Holandia wysyła żołnierzy do Libanu
Sytuacja na Bliskim Wschodzie, atak Hamasu na Izrael i nadchodząca żydowska inwazja na Strefę Gazy doprowadziła do bardzo poważnych napięć w regionie. W efekcie Holenderskie Ministerstwo Obrony zdecydowało się wysłać żołnierzy do Libanu, by pomogli chronić tamtejszą placówkę dyplomatyczną.

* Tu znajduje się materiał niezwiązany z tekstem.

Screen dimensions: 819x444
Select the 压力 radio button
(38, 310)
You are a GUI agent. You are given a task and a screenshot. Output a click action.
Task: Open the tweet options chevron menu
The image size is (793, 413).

Jak przekazał w niedzielę Departament Obrony, z Eindhoven wystartował C-130 Hercules z oddziałem wojska. Jednostka ta udaje się do Libanu „w ramach środków ostrożności”. Ich zadaniem nie będzie jednak patrolowanie ulic, czy newralgicznego pogranicza.
Ochrona dyplomatów
Po co wiec wysłano tam wojsko? Żołnierze mają z lotniska dotrzeć do ambasady Królestwa Niderlandów w Bejrucie. Ich zadaniem będzie zwiększenie zdolności obronnych placówki, jak również zwiększenie siły ewentualnego odstraszania. Władze w Hadze biorą bowiem pod uwagę możliwość, iż w Libanie, kraju, który wspiera organizacje palestyńskie, może dojść do poważnych napięć. Napięcia te wśród muzułmańskiej większości mogą doprowadzić do protestów, a nawet aktów agresji wobec placówek dyplomatycznych państw takich jak właśnie Holandia. Rząd w Hadze bowiem jednoznacznie poparł działania Izraela i jego twardą reakcję na atak Hamasu.
Nie tylko Hamas
Cała ta bliskowschodnia, libańska układanka jest również o tyle skomplikowana, iż nie można zapominać o Hezbollahu. Organizacja ta wspiera bowiem Palestyńczyków i ich Hamas. W niedzielny poranek wystrzelili oni rakietę w stronę izraelskiej wioski Sztula. Na skutek tego ataku zginęła jedna osoba.
Atak?
Nieoficjalnie mówi się, iż za ten atak Izrael odpłaci tym samym, czyli ostrzałem Libanu. W tym momencie mielibyśmy zaś atak Izraela na kolejne muzułmańskie państwo i kolejny krok do chaosu na bliskim wschodzie. Zbombardowanie libańskiego miasteczka byłoby bowiem dużo większym casus bell’i niż pojedyncze wymiany ognia między Hezbollahem, a wojskami Izraela na granicy.
Mimo tych napięć władze w Hadze nie chcą na chwilę obecną zdecydować się na ewakuację ambasady ani w Izraelu, ani Palestynie, ani w Libanie.